Mrs May is right to decide on an INQUIRY into Grenfell Tower fire

Today, 17th June, it has been announced that 58 people have died as a result of the Grenfell Tower fire which occurred on 14th June.  There has been debate about whether the correct legal response is an inquest or an inquiry.  The Prime Minister has announced that there is to be an inquiry led by a judge.   Fuller details of the inquiry are awaited but it seems likely that it will be held under the Inquiries Act 2005.

It is not that the Inquiries Act 2005 is a perfect tool because the legislation gives Ministers considerable power in relation to certain aspects of an inquiry.  Criticism of the Act may be seen in this Select Committee report at paragraphs 197 and 198.   The Act replaced the Tribunals of Inquiry (Evidence) Act 1921 and was hurriedly enacted as part of the so-called "wash-up" process just prior to the 2005 general election.  Nevertheless, the Act was subjected to post-legislative scrutiny by a Select Committee which made 33 recommendations - Committee Report 11th March 2014.


The Committee noted - Page 90 para. 6 - that "Where public concern extends significantly beyond a death itself to wider related issues, an inquiry may be preferable to an inquest. If such issues emerge in the course of an inquest, consideration should be given to suspending the inquest and appointing a senior judge as chairman of an inquiry under the Inquiries Act 2005."

If the inquiry is under the 2005 Act then it will be vital to ensure that the terms of reference (section 5) are sufficiently wide to enable all aspects of fire safety in this type of building to be investigated and recommendations made. The Prime Minister has indicated that representatives of victims will be consulted about the Terms of Reference.  Victims and families will also received State funding for legal representation.

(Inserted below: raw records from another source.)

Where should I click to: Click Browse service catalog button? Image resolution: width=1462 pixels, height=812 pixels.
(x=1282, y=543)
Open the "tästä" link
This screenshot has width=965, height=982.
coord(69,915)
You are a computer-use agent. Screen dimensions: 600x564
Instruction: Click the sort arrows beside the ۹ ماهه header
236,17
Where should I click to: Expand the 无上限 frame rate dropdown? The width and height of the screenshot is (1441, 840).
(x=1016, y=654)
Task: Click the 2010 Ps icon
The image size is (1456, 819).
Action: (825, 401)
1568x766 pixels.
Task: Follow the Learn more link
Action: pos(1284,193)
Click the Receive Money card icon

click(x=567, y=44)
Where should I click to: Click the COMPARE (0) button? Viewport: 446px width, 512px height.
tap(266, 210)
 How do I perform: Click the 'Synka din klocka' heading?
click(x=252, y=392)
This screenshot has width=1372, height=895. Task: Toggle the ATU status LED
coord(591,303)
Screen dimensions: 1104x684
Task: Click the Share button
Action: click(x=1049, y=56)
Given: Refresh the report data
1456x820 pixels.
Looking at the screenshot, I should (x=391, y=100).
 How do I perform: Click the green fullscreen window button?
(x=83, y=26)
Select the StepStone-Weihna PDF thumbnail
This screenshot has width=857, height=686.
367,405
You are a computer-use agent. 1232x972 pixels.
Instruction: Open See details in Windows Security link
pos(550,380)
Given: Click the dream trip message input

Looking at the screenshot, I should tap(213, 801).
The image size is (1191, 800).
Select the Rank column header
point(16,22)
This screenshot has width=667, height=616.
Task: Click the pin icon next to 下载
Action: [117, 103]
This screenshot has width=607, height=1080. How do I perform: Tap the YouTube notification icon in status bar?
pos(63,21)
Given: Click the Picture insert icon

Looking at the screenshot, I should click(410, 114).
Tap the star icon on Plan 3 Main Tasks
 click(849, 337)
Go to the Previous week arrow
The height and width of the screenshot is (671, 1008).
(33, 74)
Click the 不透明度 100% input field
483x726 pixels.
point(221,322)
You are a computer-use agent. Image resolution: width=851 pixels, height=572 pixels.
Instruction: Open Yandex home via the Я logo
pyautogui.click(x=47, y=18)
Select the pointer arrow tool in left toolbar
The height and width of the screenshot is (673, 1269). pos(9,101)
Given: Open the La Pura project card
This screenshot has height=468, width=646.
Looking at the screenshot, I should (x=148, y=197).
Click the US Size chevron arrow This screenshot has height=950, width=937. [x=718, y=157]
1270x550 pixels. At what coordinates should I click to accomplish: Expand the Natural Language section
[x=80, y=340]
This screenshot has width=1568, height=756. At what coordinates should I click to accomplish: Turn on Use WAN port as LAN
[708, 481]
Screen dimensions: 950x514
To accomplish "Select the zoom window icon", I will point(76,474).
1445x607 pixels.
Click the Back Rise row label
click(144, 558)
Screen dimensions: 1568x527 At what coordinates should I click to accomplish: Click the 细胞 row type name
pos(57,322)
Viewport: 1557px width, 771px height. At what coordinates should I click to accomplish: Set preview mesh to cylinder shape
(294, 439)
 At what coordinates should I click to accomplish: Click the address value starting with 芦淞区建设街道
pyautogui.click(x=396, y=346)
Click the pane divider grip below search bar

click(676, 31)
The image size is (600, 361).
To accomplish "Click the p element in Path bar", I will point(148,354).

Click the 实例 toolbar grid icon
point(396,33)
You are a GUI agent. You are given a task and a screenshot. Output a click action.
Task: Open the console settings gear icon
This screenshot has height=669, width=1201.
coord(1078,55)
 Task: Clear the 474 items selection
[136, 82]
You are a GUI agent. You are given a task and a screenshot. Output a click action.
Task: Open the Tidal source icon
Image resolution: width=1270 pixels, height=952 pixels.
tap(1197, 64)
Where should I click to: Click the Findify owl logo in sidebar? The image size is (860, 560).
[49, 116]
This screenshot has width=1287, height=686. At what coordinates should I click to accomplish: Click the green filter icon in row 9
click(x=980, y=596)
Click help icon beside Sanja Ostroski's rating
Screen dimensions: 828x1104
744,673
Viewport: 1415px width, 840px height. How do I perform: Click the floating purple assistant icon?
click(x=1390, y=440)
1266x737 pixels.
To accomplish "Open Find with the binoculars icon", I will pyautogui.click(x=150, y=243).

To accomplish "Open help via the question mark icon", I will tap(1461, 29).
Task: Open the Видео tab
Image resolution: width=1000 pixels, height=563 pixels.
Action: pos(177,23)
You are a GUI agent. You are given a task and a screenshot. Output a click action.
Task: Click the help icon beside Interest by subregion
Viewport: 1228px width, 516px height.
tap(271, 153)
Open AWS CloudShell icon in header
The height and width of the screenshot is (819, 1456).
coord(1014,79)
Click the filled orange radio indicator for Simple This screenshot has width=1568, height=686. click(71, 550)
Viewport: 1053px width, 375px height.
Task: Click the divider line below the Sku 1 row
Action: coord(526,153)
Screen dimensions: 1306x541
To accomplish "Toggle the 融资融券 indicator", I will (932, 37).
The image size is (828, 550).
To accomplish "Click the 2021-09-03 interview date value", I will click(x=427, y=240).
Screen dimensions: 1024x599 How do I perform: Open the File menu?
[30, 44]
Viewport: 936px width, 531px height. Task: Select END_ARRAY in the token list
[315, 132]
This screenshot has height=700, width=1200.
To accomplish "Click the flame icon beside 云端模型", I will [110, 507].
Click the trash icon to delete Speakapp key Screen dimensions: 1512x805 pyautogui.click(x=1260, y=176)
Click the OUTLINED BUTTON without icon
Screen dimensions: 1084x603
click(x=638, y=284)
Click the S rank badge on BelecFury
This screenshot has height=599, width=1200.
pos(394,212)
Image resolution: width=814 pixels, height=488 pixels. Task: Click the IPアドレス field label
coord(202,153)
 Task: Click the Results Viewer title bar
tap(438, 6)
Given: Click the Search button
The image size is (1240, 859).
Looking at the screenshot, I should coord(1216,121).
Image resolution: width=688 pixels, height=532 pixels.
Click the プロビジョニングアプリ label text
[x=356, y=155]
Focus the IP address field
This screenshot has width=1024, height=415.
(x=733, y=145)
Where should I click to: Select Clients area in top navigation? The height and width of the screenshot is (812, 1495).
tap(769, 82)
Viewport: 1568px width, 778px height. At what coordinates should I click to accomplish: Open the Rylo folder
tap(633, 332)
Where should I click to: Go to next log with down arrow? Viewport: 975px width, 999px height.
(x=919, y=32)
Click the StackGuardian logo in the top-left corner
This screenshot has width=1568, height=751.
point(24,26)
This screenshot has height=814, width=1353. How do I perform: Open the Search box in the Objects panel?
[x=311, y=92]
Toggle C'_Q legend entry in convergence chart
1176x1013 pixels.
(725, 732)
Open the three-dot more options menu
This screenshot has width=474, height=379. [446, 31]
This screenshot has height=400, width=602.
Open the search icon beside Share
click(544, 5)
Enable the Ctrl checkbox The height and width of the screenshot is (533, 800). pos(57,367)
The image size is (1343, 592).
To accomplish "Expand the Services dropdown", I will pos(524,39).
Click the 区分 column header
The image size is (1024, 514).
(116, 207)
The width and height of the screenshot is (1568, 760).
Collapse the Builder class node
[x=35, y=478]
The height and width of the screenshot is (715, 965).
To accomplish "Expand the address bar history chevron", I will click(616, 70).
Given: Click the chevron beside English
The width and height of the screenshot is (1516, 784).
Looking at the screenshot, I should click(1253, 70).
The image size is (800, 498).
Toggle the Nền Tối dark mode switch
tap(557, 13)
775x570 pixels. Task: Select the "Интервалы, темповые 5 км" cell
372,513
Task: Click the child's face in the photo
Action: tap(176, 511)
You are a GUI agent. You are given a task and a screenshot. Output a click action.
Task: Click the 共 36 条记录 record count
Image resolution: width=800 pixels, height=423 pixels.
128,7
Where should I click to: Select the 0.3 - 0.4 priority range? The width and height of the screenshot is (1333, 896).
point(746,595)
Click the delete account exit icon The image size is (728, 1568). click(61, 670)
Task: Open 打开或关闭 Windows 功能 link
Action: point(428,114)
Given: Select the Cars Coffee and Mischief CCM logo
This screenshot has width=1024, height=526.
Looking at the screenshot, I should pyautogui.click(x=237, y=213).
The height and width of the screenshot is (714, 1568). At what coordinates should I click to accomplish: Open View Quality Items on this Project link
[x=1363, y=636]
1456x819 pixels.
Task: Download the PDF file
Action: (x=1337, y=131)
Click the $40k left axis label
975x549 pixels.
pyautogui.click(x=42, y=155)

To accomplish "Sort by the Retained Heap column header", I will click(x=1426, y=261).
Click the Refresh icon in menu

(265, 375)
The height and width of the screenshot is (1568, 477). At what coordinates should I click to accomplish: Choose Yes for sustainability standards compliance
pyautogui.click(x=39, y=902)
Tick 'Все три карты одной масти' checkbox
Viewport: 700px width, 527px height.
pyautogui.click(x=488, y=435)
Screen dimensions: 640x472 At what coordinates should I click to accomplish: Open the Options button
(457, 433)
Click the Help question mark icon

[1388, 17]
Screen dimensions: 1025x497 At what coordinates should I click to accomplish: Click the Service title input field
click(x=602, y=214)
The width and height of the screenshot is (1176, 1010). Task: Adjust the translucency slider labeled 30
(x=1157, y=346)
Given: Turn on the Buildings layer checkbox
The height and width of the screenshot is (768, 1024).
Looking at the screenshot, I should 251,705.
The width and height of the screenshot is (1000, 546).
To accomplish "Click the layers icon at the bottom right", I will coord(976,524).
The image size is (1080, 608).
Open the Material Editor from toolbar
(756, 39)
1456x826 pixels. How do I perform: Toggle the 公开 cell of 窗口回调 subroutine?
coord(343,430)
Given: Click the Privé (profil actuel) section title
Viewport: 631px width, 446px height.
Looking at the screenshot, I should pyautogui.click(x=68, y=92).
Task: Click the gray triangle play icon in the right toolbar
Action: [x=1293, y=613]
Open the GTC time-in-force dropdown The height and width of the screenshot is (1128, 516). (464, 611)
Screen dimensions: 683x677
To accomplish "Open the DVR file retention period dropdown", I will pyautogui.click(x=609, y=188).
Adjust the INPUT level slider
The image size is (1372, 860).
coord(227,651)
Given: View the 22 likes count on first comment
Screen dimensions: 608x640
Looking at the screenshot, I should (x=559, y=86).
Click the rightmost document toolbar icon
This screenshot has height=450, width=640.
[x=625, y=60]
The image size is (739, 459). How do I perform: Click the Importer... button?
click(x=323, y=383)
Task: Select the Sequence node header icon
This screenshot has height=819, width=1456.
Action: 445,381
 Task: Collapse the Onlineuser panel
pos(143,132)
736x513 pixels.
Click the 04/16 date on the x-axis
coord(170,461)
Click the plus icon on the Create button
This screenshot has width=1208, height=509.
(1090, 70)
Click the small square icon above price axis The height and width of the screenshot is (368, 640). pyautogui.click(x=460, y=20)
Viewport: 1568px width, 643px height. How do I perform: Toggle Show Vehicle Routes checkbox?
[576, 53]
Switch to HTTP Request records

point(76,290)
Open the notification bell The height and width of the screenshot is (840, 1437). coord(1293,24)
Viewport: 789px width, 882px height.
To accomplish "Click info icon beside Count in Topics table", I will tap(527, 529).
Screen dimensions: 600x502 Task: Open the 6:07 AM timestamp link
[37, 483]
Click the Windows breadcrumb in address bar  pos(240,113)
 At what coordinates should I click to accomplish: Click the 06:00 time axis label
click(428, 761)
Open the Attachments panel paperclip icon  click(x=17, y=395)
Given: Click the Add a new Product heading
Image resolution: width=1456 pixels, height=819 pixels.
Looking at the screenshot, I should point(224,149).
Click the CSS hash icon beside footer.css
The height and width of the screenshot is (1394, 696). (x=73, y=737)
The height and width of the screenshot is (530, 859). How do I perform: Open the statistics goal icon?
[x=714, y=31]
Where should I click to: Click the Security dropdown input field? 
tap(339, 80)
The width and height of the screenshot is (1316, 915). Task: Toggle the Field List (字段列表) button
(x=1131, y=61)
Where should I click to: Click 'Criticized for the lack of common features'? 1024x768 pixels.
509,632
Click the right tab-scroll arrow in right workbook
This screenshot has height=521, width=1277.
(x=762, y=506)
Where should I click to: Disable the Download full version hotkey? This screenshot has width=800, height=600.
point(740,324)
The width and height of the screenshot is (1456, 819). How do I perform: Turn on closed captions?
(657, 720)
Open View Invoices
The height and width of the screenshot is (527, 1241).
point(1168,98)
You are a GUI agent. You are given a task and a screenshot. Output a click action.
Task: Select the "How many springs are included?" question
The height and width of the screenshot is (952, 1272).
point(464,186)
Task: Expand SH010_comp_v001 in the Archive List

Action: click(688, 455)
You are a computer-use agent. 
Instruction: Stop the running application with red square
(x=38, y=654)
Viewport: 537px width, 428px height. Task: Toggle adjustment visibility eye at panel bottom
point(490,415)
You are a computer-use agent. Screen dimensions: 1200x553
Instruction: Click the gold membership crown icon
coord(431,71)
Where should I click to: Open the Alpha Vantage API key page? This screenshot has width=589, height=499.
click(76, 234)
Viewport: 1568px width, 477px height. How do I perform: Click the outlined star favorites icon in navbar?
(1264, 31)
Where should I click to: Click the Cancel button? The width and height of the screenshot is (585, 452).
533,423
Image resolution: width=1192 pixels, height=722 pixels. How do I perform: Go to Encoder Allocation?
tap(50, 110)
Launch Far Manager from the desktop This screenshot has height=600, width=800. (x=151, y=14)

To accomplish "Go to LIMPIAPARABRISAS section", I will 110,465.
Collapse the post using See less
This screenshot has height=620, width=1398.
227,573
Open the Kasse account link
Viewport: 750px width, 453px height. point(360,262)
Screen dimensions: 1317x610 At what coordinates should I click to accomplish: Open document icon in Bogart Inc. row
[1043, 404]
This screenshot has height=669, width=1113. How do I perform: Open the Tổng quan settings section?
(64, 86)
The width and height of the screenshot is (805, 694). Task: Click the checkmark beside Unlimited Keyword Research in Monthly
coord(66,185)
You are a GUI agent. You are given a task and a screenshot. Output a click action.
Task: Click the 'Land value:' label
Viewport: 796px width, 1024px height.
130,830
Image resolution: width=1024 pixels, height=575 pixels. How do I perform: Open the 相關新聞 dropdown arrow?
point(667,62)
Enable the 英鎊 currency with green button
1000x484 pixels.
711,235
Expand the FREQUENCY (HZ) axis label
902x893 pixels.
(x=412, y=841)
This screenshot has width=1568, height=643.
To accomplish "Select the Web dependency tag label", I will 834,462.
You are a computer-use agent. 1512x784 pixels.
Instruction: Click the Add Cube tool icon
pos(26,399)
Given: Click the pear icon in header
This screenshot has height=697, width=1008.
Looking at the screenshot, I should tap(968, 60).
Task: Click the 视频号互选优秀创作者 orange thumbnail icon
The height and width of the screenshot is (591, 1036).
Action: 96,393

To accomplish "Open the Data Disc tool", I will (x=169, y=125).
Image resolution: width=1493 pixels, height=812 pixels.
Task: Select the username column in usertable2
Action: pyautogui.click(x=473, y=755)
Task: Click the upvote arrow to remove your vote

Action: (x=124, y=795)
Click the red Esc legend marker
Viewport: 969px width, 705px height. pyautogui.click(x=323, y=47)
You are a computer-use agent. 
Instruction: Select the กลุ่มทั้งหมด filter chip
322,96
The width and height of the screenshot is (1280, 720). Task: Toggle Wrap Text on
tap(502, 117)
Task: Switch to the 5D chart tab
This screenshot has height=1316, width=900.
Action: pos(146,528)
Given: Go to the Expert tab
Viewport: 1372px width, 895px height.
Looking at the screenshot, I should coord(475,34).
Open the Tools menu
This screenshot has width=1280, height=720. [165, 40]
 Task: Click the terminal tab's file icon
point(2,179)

Public concern certainly extends well beyond the tragic deaths at Grenfell Tower.  There are many similar blocks of flats.  It also appears that serious concerns arise regarding the cladding of the building - see, for example, The Guardian 15th June.

INQUEST has helpfully set out a number of reasons why the interests of the bereaved families, survivors and the public at large are likely to be better served by a wide ranging judicial public inquiry rather than an inquest - INQUEST - Statement on Grenfell Tower Fire

For the reasons given by the Select Committee and by Inquest, Mrs May is right to order an inquiry.

See also LAG 2014 - Public Inquiries (pdf) 



Note on legislation:

Coroners and Justice Act 2009 - this usually requires a Coroner to suspend an inquest in cases where an inquiry is set up under the Inquiries Act 2005.   See 2009 Act section 11 and Schedule 1 paragraph 3.

For an inquest to be suspended the inquiry has to be under the Inquiries Act 2005, the Lord Chancellor has to request suspension of the inquest, the inquiry has to be conducted by a "senior judge" which is defined as a Judge of the High Court, Court of Appeal or Supreme Court.  The Lord Chief Justice has to approve the appointment of the judge.  Most importantly, the terms of reference of the inquiry must include the purposes set out in the 2009 Act section 5.